By the time he received his Nobel Prize, Stiglitz had put his ideas into practice. He served as chair of President Clinton's Council of Economic Advisors, then as Chief Economist of the World Bank. While at the World Bank, Stiglitz went to war against the policies of the International Monetary Fund (IMF) and its chief supporter and shareholder, the United States Treasury Department. 

Stiglitz's 2002 book Globalization and Its Discontents contends that IMF policies favored United States financial interests, while short-changing the poor nations that the IMF is supposed to help. That book was widely influential, especially after huge protests against globalization like the one at the Seattle World Trade Organization meeting in November, 1999. The book identified many problems and suggested some changes, but it didn't offer a comprehensive solution. Four years later, Stiglitz continues the story of the adverse effects of globalization, but also offers solutions to many of the problems he sees.

Stiglitz summarizes the main complaints against the current implementation of globlization:
  • The rules favor the industrialized countries. The rules are so unfair that the poorest countries are worse off.
  • Material values are more important than the environment or even life itself.
  • Developing countries lose sovereignty over decisions that affect their citizens' welfare, thereby undermining democracy.
  • There are many losers in both developed and developing countries.
  • Developing countries must accept Americanization of their economies and their culture.
An issue that exemplifies several of these points is especially relevant to technology-based industries. The protection of intellectual property ensures that those who invest their time and money in writing books or developing inventions receive a reward for their efforts. Granting a time-limited monopoly to creators encourages innovation and helps to expand the body of knowledge.

In recent years, however, United States laws about intellectual property have become a drag on innovation in the software industry. In the drug industry, patent laws favor the development of minor variations of high-volume drugs rather than cures for "orphan" illnesses with low potential sales. They also keep life saving drugs out of the hands of people who need them but can't afford to pay.

In 1993, bypassing the existing World Intellectual Property Organization, the World Trade Organization adopted the TRIPs agreement (for trade-related intellectual property).
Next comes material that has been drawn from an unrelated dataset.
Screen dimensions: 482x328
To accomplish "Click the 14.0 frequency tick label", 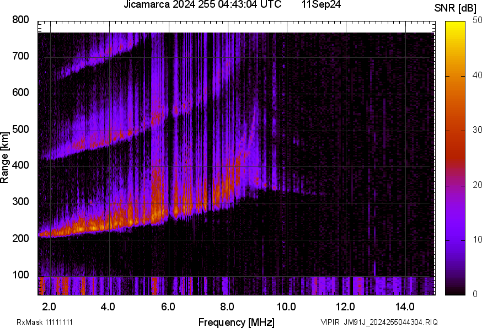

This subjected developing countries to even more onerous intellectual property restrictions. The most well known example is the fight over the right of countries with high incidences of HIV AIDS to manufacture generic versions of expensive drugs for that disease. More humorous examples are attempts to enforce western patents on traditional Chinese medicine or on the medicinal use of turmeric in India.

I never advocate any particular political point of view in this column. Globalization, however, is inherently political. In laying out his program to address the problems of globalization, Stiglitz makes many statements that others might regard as politically biased. Nonetheless, Stiglitz presents a compelling, comprehensive case for his program. Like Thomas Jefferson, he believes that an informed electorate that is willing to hold its leaders accountable can solve problems like those of globalization. He hopes to help today's voters and leaders understand the issues that globalization has raised.

I won't go into Stiglitz's views further here. I recommend that you read his book for the details of his analysis and his solutions.